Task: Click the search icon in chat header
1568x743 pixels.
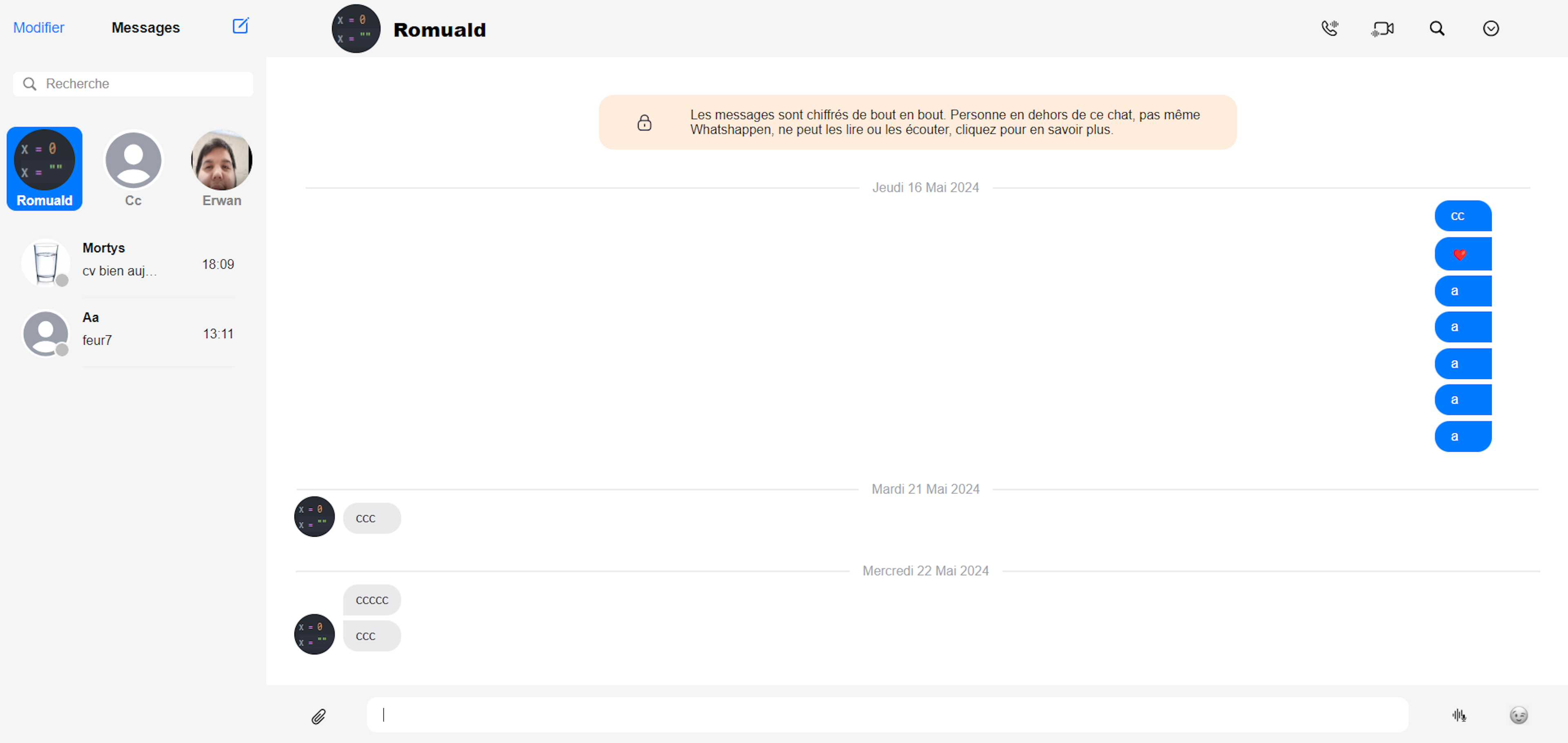Action: (1437, 29)
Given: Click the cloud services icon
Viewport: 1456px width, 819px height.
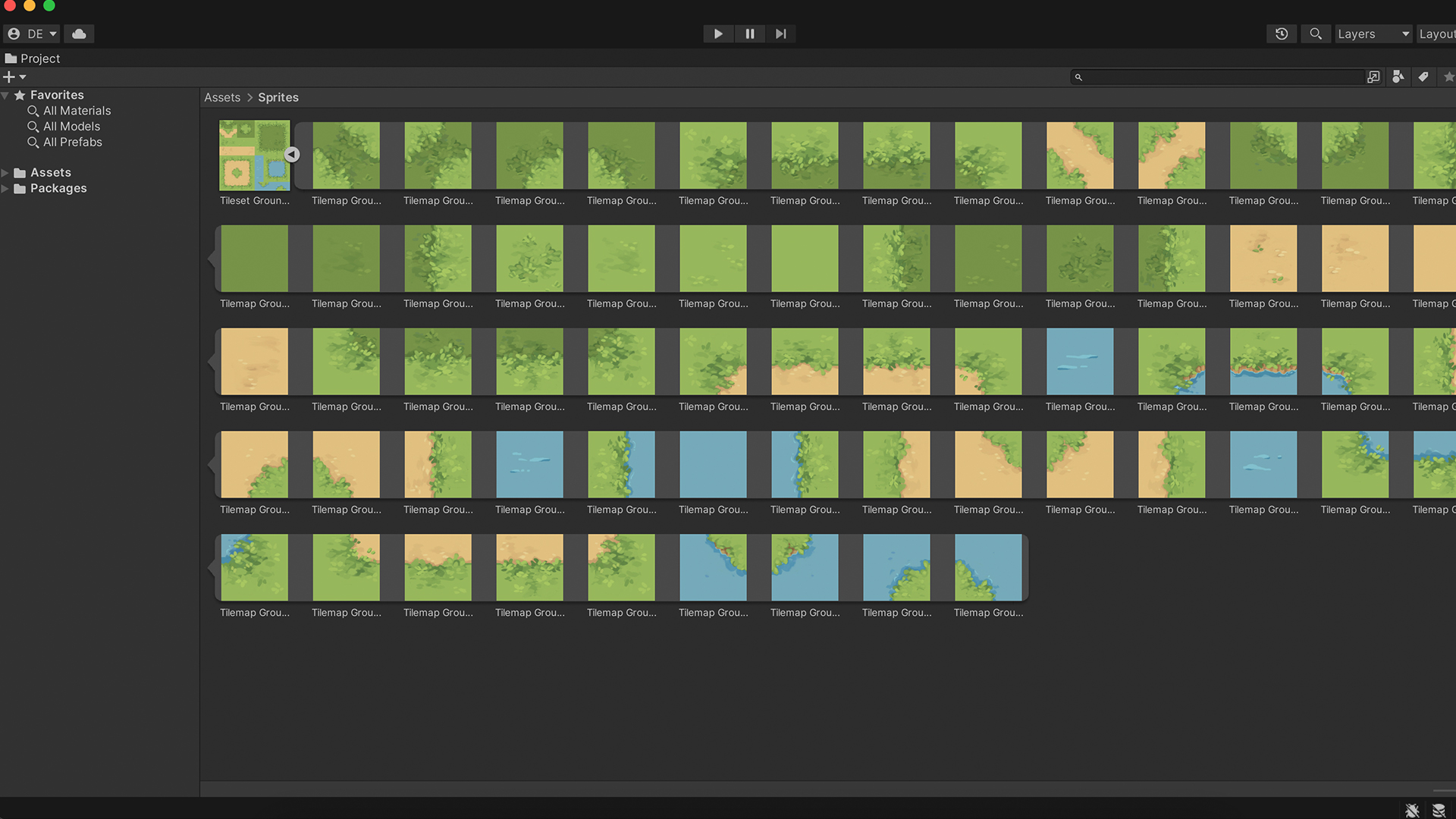Looking at the screenshot, I should [x=79, y=33].
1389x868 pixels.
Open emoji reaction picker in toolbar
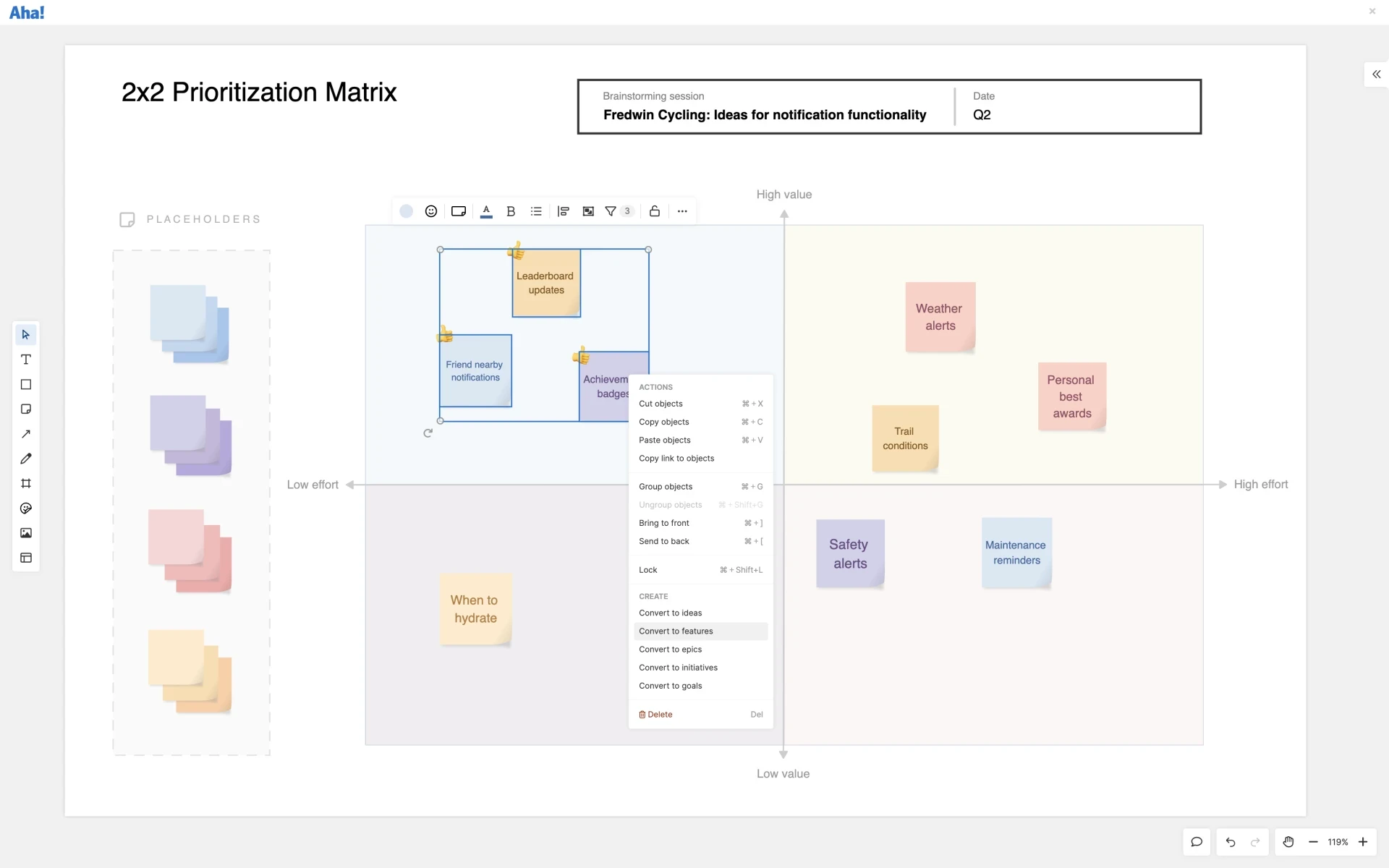click(x=431, y=211)
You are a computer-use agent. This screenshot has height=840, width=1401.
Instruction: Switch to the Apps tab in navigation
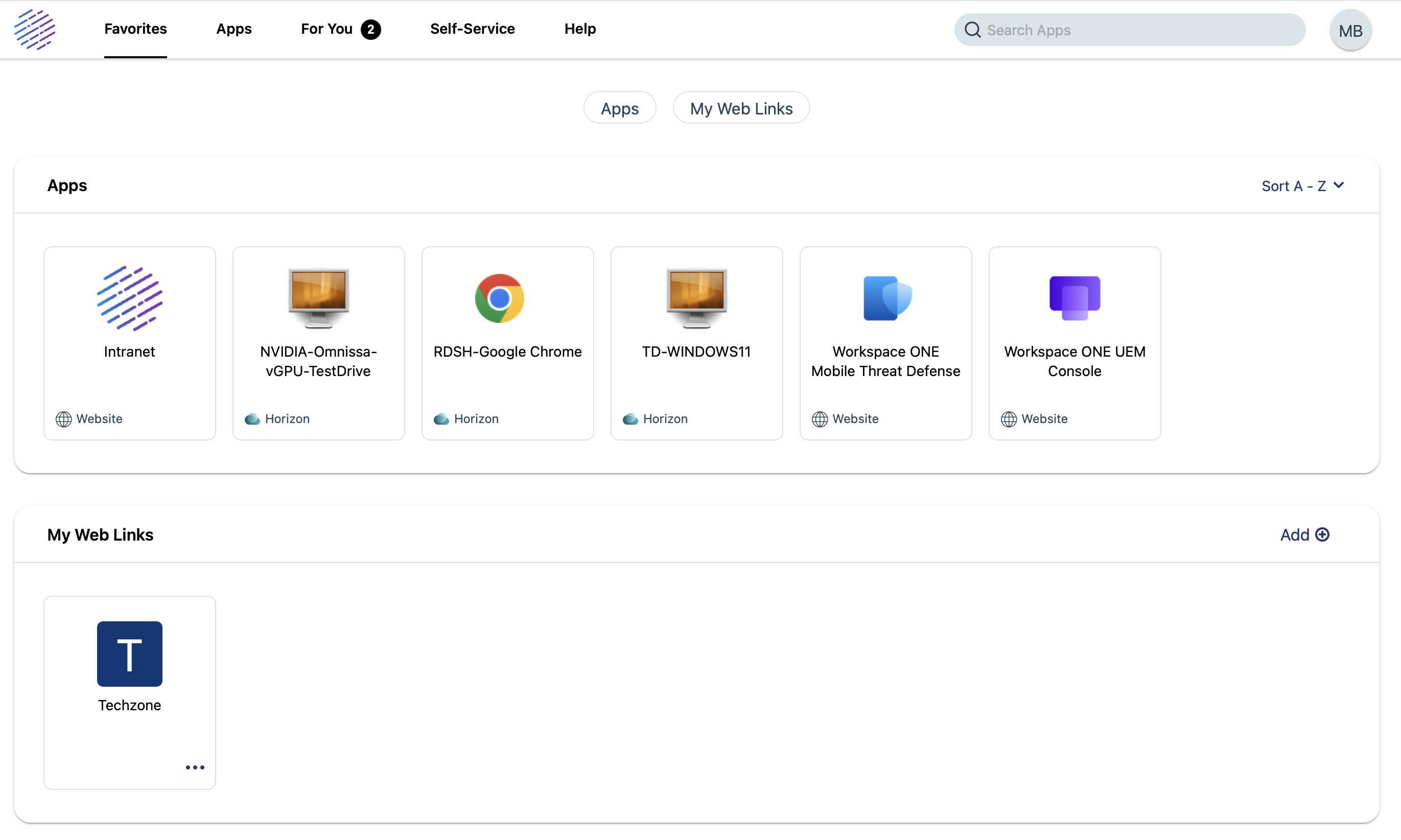click(x=234, y=29)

--

#### Task brief:
The answer must be an exact copy of the records, with no images in it.

#### Final answer:
Task: Click the search icon in chat header
1568x743 pixels.
Action: (1437, 29)
Given: Click the cloud services icon
Viewport: 1456px width, 819px height.
Looking at the screenshot, I should [x=79, y=33].
1389x868 pixels.
Open emoji reaction picker in toolbar
click(x=431, y=211)
You are a computer-use agent. This screenshot has height=840, width=1401.
Instruction: Switch to the Apps tab in navigation
click(x=234, y=29)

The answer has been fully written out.